Parte da indústria voltou a crescer. Segundo a Anfavea (Associação Nacional dos Fabricantes de Veículos Automotores), o setor automotivo brasileiro foi o que mais cresceu no mundo em 2024, com alta de 15% nas vendas. Na área de construção civil, o crescimento foi de 4,1%, segundo a CBIC (Câmara Brasileira da Indústria da Construção).
Mais traquejo político
O ministro conseguiu vitórias políticas em 2024. Único articulador da reforma tributária no governo, que lhe criou uma secretaria especial sobre o tema, Haddad consolidou a posição de principal interlocutor de Lula com o Congresso.
O projeto da inteligência artificial é um exemplo. Vários ministérios apresentaram pareceres conflitantes sobre o que consideravam ser adequado. Os senadores que coordenavam a proposta centralizaram a discussão em Haddad, que obteve acordos e conseguiu aprovar a proposta.
A falta de capacidade de articulação sempre foi apontada como ponto fraco do ministro. Ele demonstrou imensa dificuldade de convencer outras lideranças políticas quando foi prefeito de São Paulo. Sua tentativa de reeleição terminou em derrota no primeiro turno para João Doria.

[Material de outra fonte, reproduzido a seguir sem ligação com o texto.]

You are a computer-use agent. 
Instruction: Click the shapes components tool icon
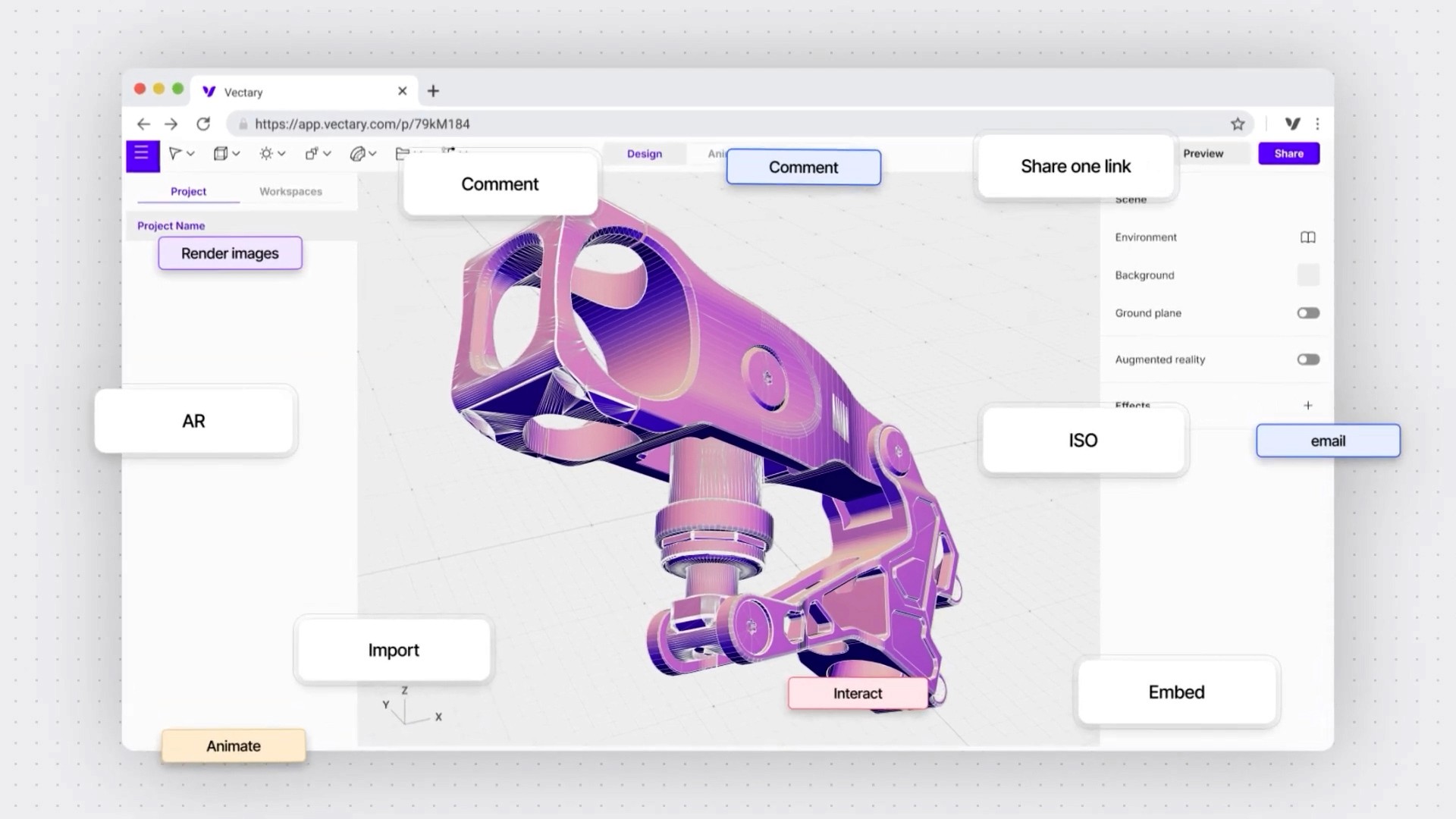point(311,154)
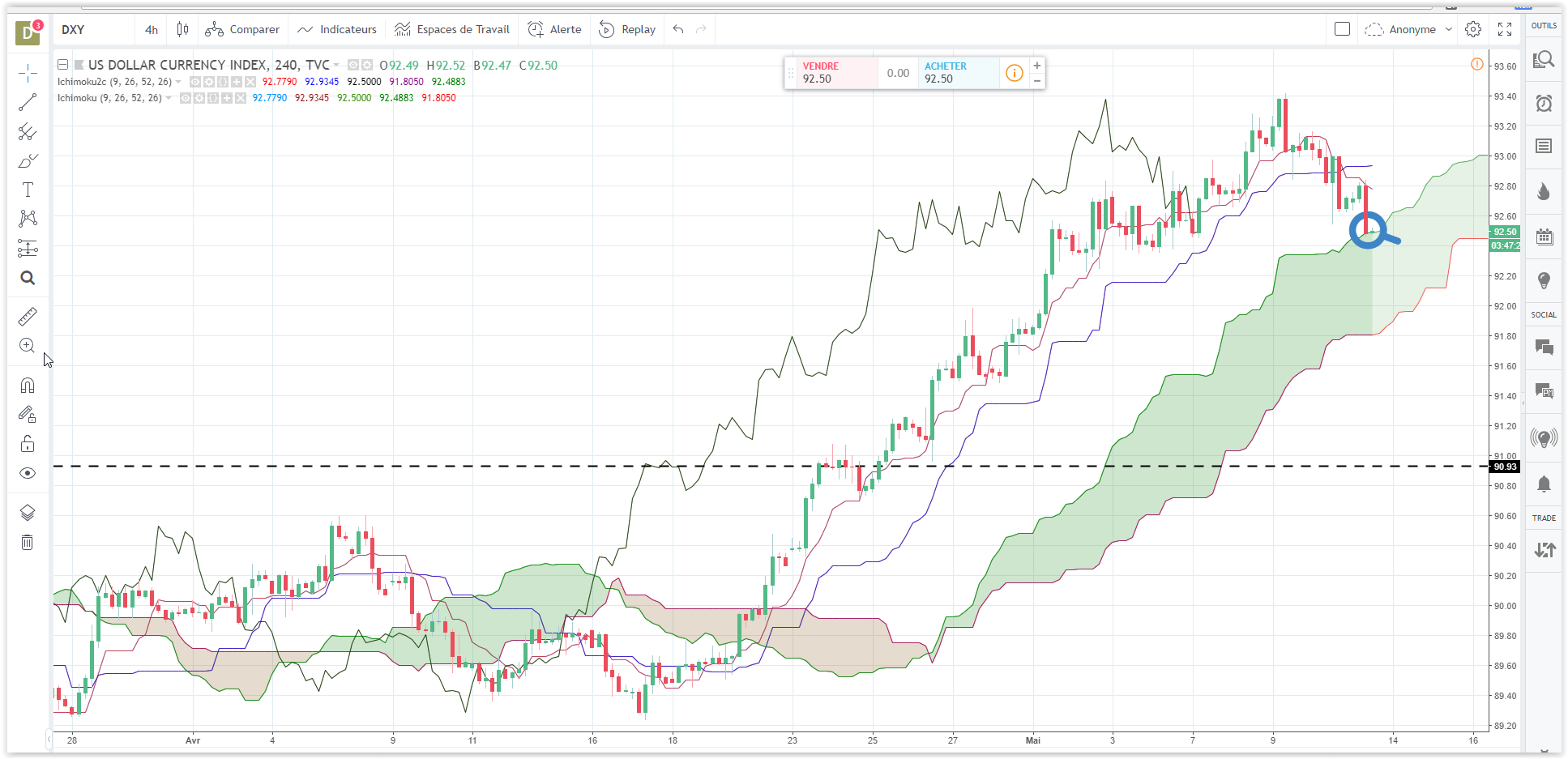The width and height of the screenshot is (1568, 759).
Task: Open the alarm clock alerts panel
Action: [x=1544, y=103]
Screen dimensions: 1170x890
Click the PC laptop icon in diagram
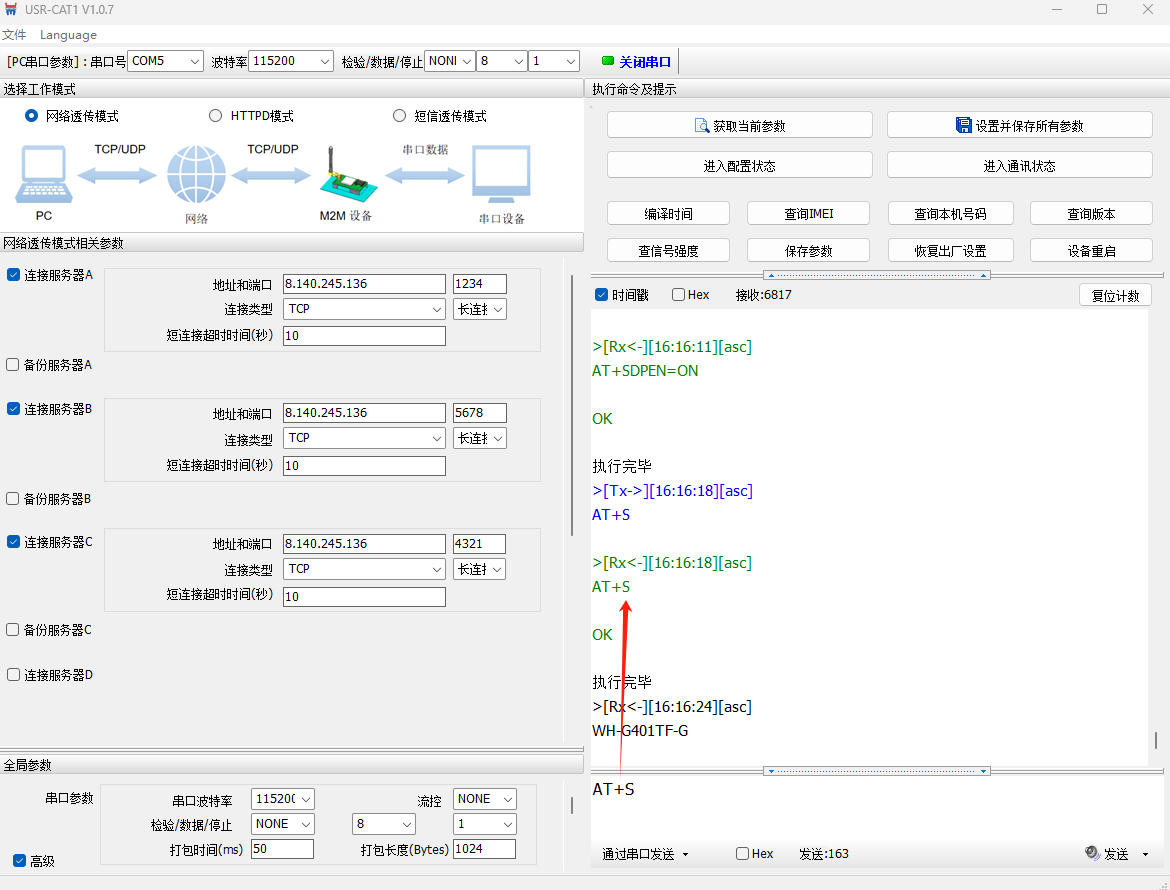point(44,175)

Haddad também segue como pupilo e preferido de Lula. Ele já despontava como principal ministro desde 2023 e ganhou ainda mais protagonismo ao ser escalado pelo presidente para fazer um pronunciamento, algo raro para um ministro.
Caso Haddad seja candidato, ele venceria Jair Bolsonaro. Apesar das desaprovações, pesquisa da Quaest colocou o ministro à frente do ex-presidente na disputa pelo Planalto. Ele também ganharia do ex-coach Pablo Marçal (PRTB) e do governador de São Paulo, Tarcísio de Freitas (Republicanos), três dos principais nomes da direita hoje. Em conversa com jornalistas na última sexta-feira (20), Haddad disse que "ainda é cedo" para falar sobre a disputa de 2026. O ministro disse ainda que não se entende como candidato à presidência. "Acredito que Lula tem todas as condições de chegar competitivo", disse.
Pelos corredores, brincam que o ano de Haddad é uma variação do ditado popular: "Ninguém viu os corre que fez, mas todos viram as porradas que ele tomou". Já o próprio ministro compara o trabalho a de uma "maratona".